In the double-blind trial, 164 evaluable patients were randomized between 1992 and 1998 to receive oral mifepristone at 200 mg daily (n = 80) or placebo (n = 84) for 2 years. Patients with response or stable disease could continue with the same blinded therapy. Patients progressing on placebo could cross over to receive mifepristone. The primary endpoint was failure-free survival.
Overall, 30% of the mifepristone group and 33% of the placebo group completed the 2-year study without disease progression, adverse events, or other reasons for treatment discontinuation. In analysis adjusting for sex, menopausal status, prior radiotherapy, and progressive/recurrent vs newly diagnosed disease, median failure-free survival was 10 months in the mifepristone group vs 11 months in the placebo group (hazard ratio [HR] = 1.02, P = .90). No overall survival benefit was observed (HR = 1.05, 95% confidence interval = 0.69–1.59).

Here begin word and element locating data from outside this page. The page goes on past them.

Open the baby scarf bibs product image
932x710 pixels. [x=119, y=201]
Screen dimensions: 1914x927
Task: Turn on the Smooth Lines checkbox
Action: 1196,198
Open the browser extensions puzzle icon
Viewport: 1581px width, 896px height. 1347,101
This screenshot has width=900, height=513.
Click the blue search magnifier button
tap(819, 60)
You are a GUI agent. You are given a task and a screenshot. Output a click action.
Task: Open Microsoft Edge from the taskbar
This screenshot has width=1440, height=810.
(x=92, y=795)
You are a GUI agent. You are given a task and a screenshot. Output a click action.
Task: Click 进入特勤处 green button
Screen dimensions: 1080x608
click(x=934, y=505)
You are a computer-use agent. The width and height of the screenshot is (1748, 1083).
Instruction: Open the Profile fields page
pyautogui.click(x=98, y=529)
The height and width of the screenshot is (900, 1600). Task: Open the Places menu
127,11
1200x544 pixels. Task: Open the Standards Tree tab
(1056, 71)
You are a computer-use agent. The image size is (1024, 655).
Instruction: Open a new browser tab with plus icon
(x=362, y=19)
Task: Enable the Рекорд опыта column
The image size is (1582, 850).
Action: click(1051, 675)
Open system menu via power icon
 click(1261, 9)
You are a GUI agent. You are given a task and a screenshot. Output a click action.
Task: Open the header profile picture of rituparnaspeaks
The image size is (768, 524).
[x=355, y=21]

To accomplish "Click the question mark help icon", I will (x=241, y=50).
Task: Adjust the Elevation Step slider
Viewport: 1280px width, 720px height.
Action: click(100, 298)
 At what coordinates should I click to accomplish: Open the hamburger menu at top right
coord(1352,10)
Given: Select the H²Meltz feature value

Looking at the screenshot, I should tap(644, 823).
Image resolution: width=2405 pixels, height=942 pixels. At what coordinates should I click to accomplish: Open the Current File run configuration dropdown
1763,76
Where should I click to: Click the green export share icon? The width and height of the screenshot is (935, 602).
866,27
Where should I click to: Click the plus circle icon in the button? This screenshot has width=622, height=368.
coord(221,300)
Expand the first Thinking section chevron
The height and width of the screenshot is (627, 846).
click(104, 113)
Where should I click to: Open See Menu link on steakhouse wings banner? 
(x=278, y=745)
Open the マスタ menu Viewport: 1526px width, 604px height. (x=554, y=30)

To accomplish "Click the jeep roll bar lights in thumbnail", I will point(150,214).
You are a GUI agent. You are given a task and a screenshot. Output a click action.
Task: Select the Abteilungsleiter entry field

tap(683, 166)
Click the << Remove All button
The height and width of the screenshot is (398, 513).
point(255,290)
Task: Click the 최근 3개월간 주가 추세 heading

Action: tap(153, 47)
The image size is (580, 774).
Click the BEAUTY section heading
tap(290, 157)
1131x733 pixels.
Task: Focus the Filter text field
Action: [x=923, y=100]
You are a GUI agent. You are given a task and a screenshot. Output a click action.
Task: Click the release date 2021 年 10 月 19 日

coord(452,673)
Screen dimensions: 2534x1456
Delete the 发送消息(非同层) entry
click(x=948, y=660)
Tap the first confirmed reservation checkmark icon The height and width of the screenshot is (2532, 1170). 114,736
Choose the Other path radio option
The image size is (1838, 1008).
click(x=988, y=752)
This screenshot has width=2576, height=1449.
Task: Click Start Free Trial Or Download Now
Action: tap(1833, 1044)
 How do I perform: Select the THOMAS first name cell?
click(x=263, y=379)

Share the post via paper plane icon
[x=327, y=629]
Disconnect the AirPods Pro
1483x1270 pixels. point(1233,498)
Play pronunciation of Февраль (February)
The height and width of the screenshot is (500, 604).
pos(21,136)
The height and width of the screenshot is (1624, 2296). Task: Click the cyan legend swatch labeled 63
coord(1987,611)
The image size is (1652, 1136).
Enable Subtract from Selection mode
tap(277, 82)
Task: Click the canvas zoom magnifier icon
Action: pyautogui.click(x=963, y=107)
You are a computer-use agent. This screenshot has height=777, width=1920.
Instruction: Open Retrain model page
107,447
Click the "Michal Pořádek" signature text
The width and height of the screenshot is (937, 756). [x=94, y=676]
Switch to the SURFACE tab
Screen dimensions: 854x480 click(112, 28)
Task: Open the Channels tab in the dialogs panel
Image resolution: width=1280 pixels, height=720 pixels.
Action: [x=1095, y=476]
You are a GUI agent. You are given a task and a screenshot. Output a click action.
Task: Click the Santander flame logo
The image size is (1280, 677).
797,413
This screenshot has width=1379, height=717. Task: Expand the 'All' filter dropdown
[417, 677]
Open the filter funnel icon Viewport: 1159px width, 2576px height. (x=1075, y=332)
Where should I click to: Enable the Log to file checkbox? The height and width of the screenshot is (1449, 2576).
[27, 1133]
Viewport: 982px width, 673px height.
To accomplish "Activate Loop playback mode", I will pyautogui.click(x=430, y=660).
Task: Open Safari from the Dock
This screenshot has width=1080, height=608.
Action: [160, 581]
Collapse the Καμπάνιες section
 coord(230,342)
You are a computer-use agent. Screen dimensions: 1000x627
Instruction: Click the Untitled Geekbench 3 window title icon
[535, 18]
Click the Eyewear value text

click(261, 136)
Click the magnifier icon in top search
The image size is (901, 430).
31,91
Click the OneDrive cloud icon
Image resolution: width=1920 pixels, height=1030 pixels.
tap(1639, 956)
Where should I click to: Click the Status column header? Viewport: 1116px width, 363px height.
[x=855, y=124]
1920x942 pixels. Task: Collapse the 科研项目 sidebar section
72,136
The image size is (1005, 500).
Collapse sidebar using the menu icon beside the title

Grade 3 and 4 adverse events occurred in 39% and 8% of patients in the mifepristone group and in 29% and 1% of patients in the placebo group (P = .03), respectively.
The investigators concluded: “Long-term administration of mifepristone was well tolerated but had no impact on patients with unresectable meningioma.”■
Disclosure: The study was supported by grants from the National Cancer Institute. For full disclosures of the study authors, visit jco.ascopubs.org.
1. Ji Y, Rankin C, Grunberg S, et al: Double-blind phase III randomized trial of the antiprogestin agent mifepristone in the treatment of unresectable meningioma: SWOG S9005. J Clin Oncol 33:4093-4098, 2015.